As researchers integrate neuroscience and neuroleadership into their work and practice, keep in mind that the discipline is continually evolving, making it critical to stay current on brain science trends.
FREMONT, CA: Neurotechnology advancements are accelerating at a breakneck pace and, at times, appear to be more akin to science fiction than science fact. Let us peep into the crystal ball and forecast the most significant trends in neuroscience for 2022.
Implants in the Brain and Telepathy
Brain implants facilitate the connection between the brain and electronic equipment, allowing for the modification, recording, and translation of brain activity to manipulate devices such as a computer cursor or a robotic prosthesis. This has a variety of medical applications, including the disruption of maladaptive brain activity caused by neurological diseases such as epilepsy and Parkinson's disease, the treatment of depression, the detection of the onset of epileptic seizures, and the development of new sensory pathways that aid the blind. One of the more exciting trends is the promise of "telepathy" becoming a reality. Nowadays, humans may interact with, affect, and modify their environments via electrical signals generated by brain activity. Individuals who cannot talk or use their limbs may be able to communicate or use assistive devices for walking and moving objects through the growing field of brain-computer interface (BCI) technology. A few persons with severe disabilities already use BCIs for everyday communication and control. BCIs may become a compelling new communication and control tool for persons with impairments—and maybe for the broader public, with improved signal acquisition hardware, clear clinical validation, feasible dissemination models, and, most importantly, higher reliability.
Interoception is the process by which the nervous system detects and integrates information about the body's internal state. There is mounting evidence that signals transmitted from our internal organs to the brain play a critical role in regulating emotions and warding anxiety and depression. Interoceptive researchers discovered altered activity in the dorsal mid-insula cluster of the cerebral cortex when patients with mental health disorders processed interoceptive signals. Identifying these common brain characteristics is a critical first step toward developing an altogether new field of mental health treatment.
AI Makes Advanced Diagnostics More Accessible
Advanced data and imaging techniques, such as electroencephalography (EEG), computed tomography (CT), and magnetic resonance imaging (MRI), have become integral to clinical neurology practice (MRI). MRI, in particular, with its improved soft-tissue contrast at a millimetric scale and no radiation exposure, is a critical diagnostic tool for brain examinations. However, MRI technology has been hampered by sophisticated and costly device engineering in the construction of facilities and by longer scan acquisition times compared to other modalities. However, the potential of artificial intelligence is rapidly altering the game, enabling smarter, higher resolution, and portable MRIs that will significantly enhance access to advanced MRI imaging. A mobile MRI powered by artificial intelligence would help far more frequent scanning at the point of treatment, allowing for daily monitoring of brain changes in acute conditions such as stroke or tumor.

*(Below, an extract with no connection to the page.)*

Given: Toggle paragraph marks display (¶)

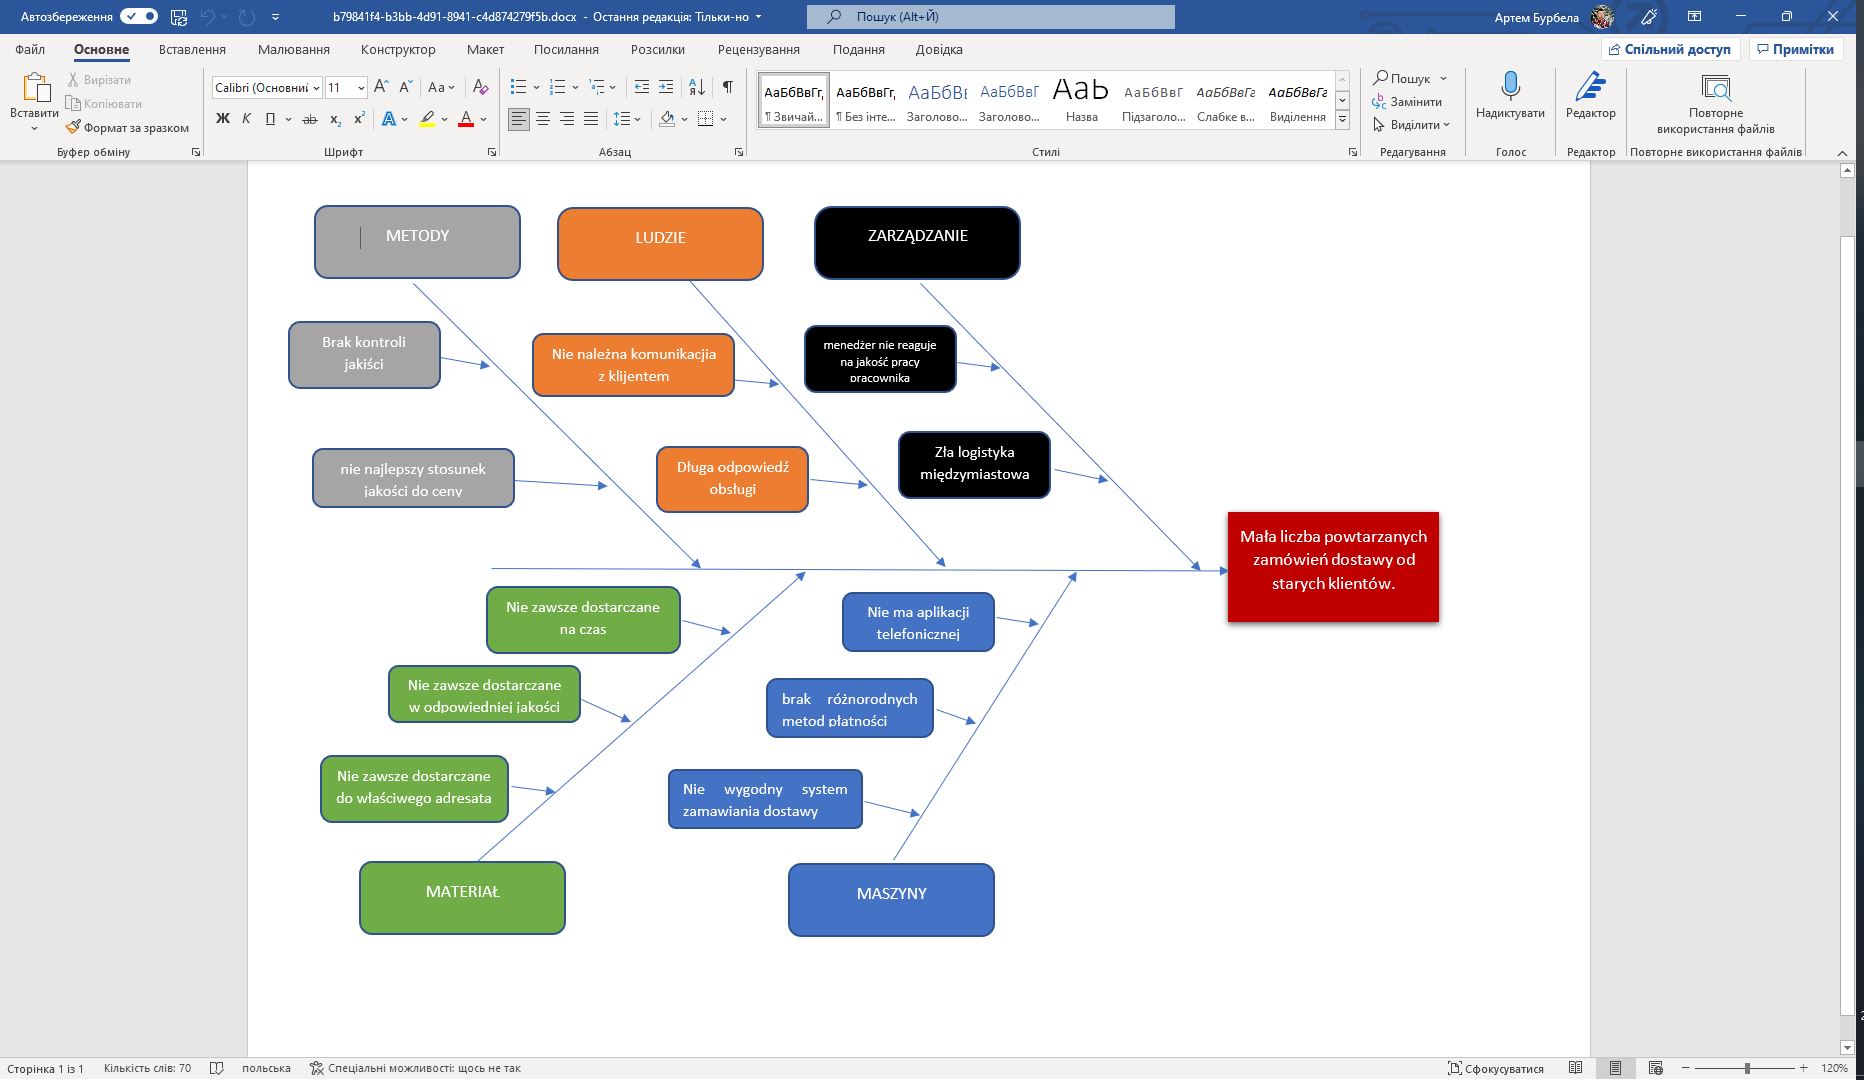Looking at the screenshot, I should [x=727, y=88].
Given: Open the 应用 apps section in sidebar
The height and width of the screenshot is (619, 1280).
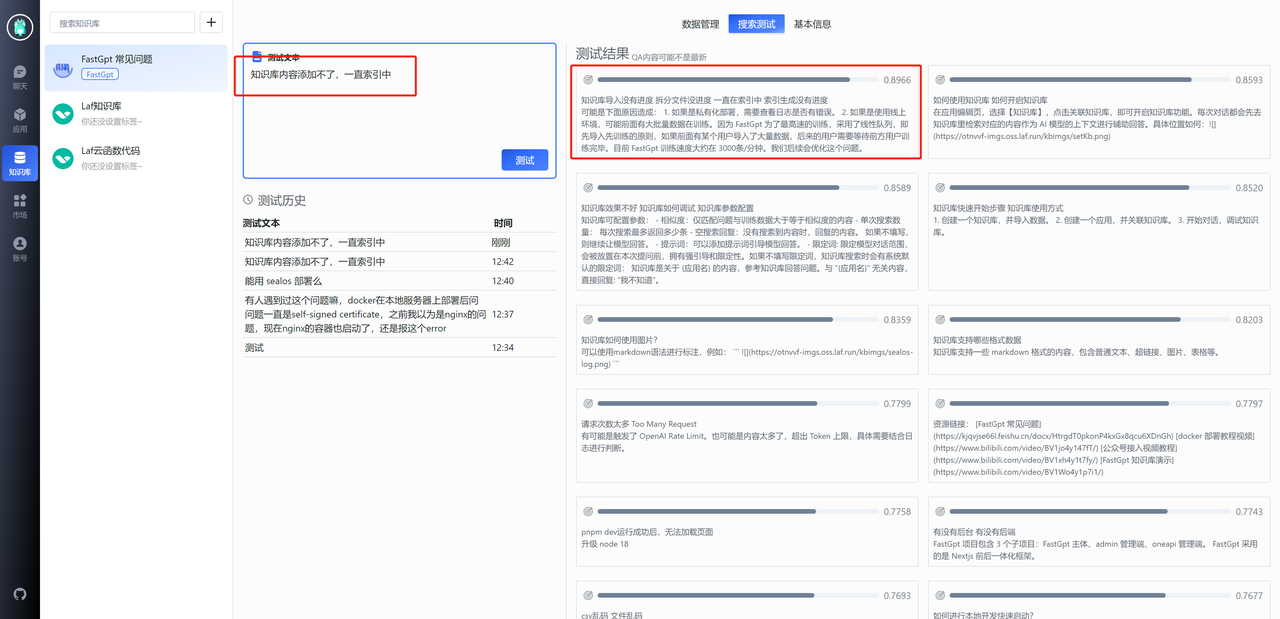Looking at the screenshot, I should (x=19, y=119).
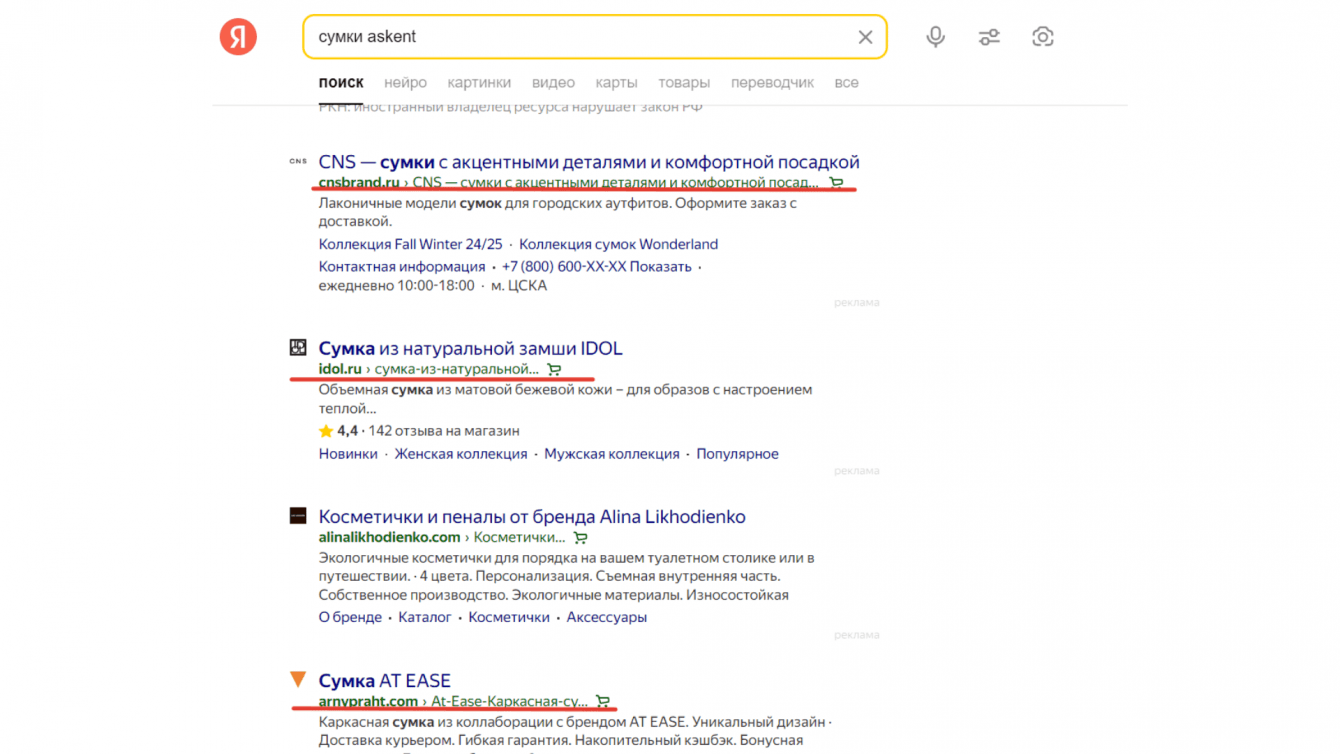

Additionally, while state of the art for clinical research MR applications is at 7T, research human MR systems have now reached 10.5 T, with 11.7 T on the horizon. As the usage of these ultra-high-field MRI scanners increases, researchers will witness a growth in research using pictures with the sub-millimeter resolution, which will pave the way for future AI-based imaging biomarkers. Add the advent of wearables capable of tracking EEG and other "real-world data," and the explosion of neurology-related data continues to grow by the day.